YOUR TASK: From the records below, extract only the lines running from the line with "The image size is (664, 806)." to the line with "The width and", both lines included, reproducing them exactly.

EXTRACTED INFORMATION:
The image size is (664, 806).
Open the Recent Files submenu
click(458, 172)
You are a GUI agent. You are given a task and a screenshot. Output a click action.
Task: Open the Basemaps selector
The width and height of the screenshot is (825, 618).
---
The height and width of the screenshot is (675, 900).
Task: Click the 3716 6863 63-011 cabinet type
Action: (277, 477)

SOLUTION FOR THIS PROBLEM:
The image size is (664, 806).
Open the Recent Files submenu
click(458, 172)
You are a GUI agent. You are given a task and a screenshot. Output a click action.
Task: Open the Basemaps selector
The width and height of the screenshot is (825, 618).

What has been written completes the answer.